Santa Cruz: The Surf City

So when I knew I was going to San Diego for a conference, I figured it would be a good idea to take a couple days off afterwards so I can explore California a bit more. There were a lot of potential options of where to go, but one of the main driving factors was that I wanted to check out this concert.

Long story short, one of the bands I really like was touring with a bunch of other bands all throughout America and they had a bunch of stops in California when I was there, and after some planning and consideration, I decided to Santa Cruz would be where I would go check out this concert.

Now, I know that Santa Cruz is commonly referred to as just “Surf City”, without the “the” article in front. But I realized that all of my other travel posts use an article in front and so I have to keep it there for this one too.

A lone surfer heading out to the ocean.

Just doesn’t feel right if it doesn’t have it, but it also doesn’t really feel right to include it, so it’s a lose/lose either way.

Anyways, Santa Cruz apparently doesn’t have their own airport and so I had to fly to San Jose and then take a series of buses from there to get to Santa Cruz.

Coming from San Diego, my first impression of Santa Cruz was that it was a lot more grey and drab than San Diego. It didn’t really help that the weather was overcast for the entire time I was there, but between that and the copious amounts of uh, strange people on the streets, it definitely wasn’t the most welcoming experience.

Just from walking around on my first night I immediately noticed a few things. Firstly, Santa Cruz is definitely a city that revolves around their beaches and ocean views. Their coastline is beautiful and honestly a bit unbelievable.
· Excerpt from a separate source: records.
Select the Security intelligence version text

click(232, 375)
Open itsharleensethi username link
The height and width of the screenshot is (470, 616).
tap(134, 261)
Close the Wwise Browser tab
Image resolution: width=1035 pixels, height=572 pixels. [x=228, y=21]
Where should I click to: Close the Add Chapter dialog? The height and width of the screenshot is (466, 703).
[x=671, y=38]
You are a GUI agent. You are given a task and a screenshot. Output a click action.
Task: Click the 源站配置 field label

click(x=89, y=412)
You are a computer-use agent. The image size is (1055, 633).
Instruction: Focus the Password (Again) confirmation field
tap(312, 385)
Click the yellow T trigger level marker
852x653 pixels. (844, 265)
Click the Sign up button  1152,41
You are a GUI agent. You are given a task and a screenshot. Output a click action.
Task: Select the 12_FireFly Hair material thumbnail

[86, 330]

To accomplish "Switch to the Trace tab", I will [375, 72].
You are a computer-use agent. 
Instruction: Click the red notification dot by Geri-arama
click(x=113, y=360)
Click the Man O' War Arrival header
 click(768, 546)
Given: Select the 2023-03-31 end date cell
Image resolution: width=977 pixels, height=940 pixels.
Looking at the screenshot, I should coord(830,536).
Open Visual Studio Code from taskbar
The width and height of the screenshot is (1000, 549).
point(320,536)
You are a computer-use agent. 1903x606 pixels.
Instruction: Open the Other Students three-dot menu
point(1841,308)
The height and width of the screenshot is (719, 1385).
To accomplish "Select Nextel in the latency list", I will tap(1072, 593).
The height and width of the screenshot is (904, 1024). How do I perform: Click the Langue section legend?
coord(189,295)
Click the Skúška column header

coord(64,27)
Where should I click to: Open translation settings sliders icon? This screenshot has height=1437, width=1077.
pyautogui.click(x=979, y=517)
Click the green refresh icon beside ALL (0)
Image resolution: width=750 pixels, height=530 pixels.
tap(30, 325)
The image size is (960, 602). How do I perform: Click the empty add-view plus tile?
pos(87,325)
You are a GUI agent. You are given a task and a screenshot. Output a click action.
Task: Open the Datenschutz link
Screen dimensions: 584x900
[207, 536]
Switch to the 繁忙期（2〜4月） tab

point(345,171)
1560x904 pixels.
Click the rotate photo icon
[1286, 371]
A view of the ocean along West Cliff Drive.

However, another thing I noticed was that the city was incredibly dead. Like, you’d imagine the beaches and wharf to have a lot of activity and bustle, but it was super quiet. There just weren’t that many people walking around, and a substantial chunk of those that were were obviously homeless.

Granted, I did go to Santa Cruz in December, and for a city that probably survives entirely on their coastal tourism, December probably isn’t one of their busiest months. That said, it was a bit eerie. Neat though, since normally you’d imagine a place like this to be populated with a ton of people just having fun and enjoying life, so the juxtaposition was interesting.

Something about the combination of beach and Christmas doesn’t feel right.

Anyways, after walking around alone in the dark on my first night, I decided to rent out a bike for my second day and bike along the coast. That was an absolute wonderful idea. Like I mentioned, the city’s coastline is unbelievable.

There’s this bike trail right next to the coast and it’s just kilometers of cliffs and water. I wished it was a tiny bit warmer, but the weather definitely didn’t detract from the awesome views.

There were a ton of big waves and so all along the coast all you heard were the waves crashing against the shore. Some people were even taking advantage of the water conditions and were surfing as well. I’ve always wanted to try to surf but unfortunately I didn’t think that it would’ve been a good idea to try with such a short trip.

A surfers memorial.

During my bike ride I took frequent stops at random places to just look at the ocean or to check out other sights or parks that I would pass by. It was an interesting bike ride and would recommend it to anyone that could bike and was checking out Santa Cruz.

One of the places I checked out during this bike ride was the Seymour Marine Discovery Center. Honestly, it’s a place for kids to learn about the ocean and marine life, but as a guy that loves this stuff too, it was a nice little stop.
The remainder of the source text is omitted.